Personal information
- Full name: Geoff Kingston
- Original team(s): Turvey Park South West Football League (New South Wales)
- Position(s): Full-forward

Playing career^{1}
- Years: Club / Games (Goals)
- 1960–68: West Torrens / 130 (301)
- ^{1} Playing statistics correct to the end of 1968.

= Geoff Kingston =

Australian rules footballer

Geoff Kingston is a former Australian rules footballer who played for West Torrens in the South Australian National Football League (SANFL). He was inducted into the South Australian Football Hall of Fame in 2008.

Born in Melbourne but raised in Wagga Wagga, Kingston played one season for Turvey Park in the South West Football League (New South Wales) and kicked over 100 goals before playing with West Torrens.

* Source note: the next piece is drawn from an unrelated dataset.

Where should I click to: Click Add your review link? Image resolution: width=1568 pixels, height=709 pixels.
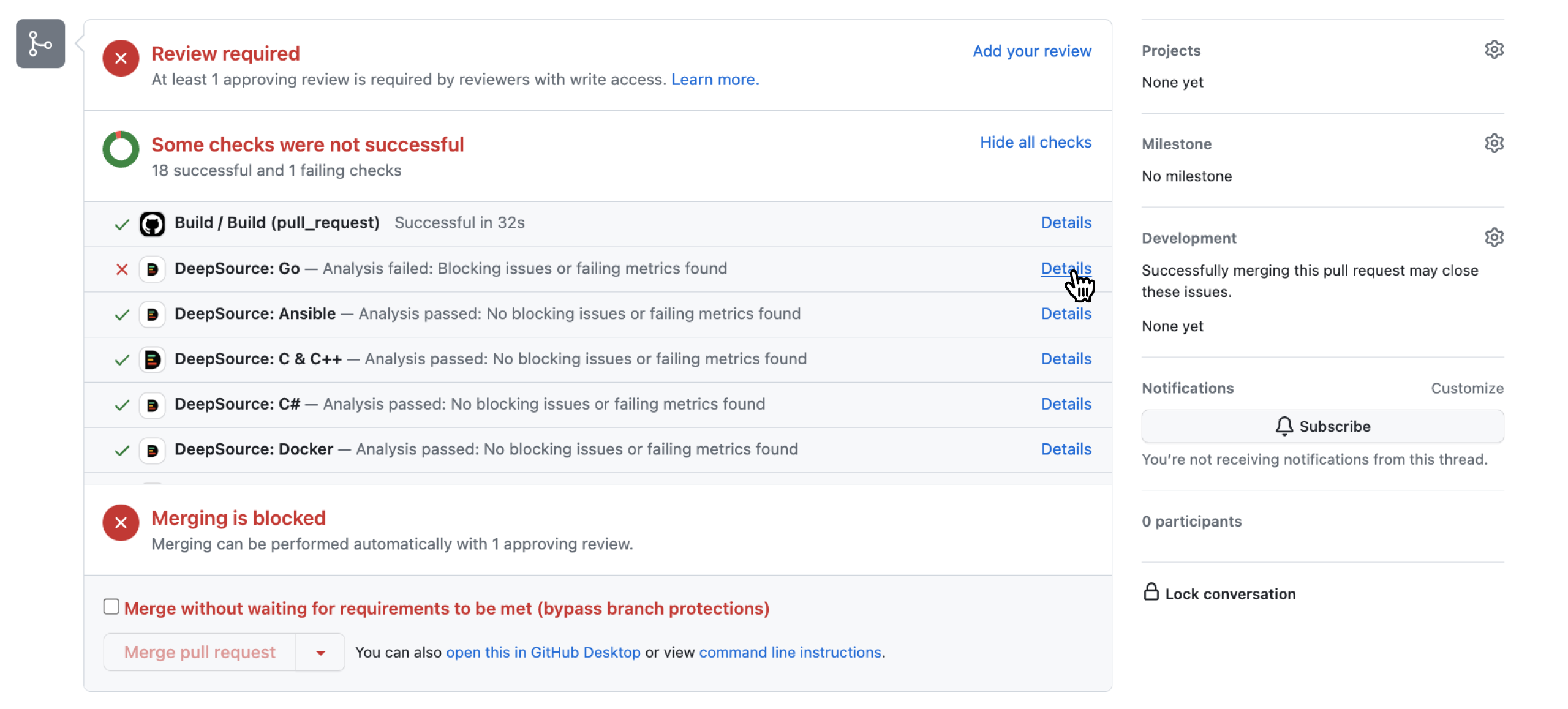1031,51
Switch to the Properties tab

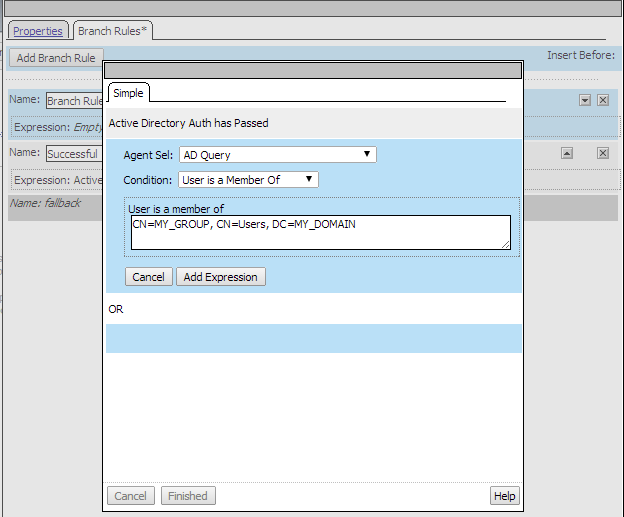tap(38, 31)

Kingston had an injury riddled but decorated career. He was used mostly at full-forward and in 1961, his second season, kicked 79 goals to top the league's goalkicking. In the same year he represented South Australia at the Brisbane Carnival where he scored five goals against the Victorian Football League side and four against Western Australia to win selection in the All-Australian team. He went on to represent South Australia in a total of 15 interstate matches and kicked 47 goals. He won West Torren's 'Best and fairest' award in 1965.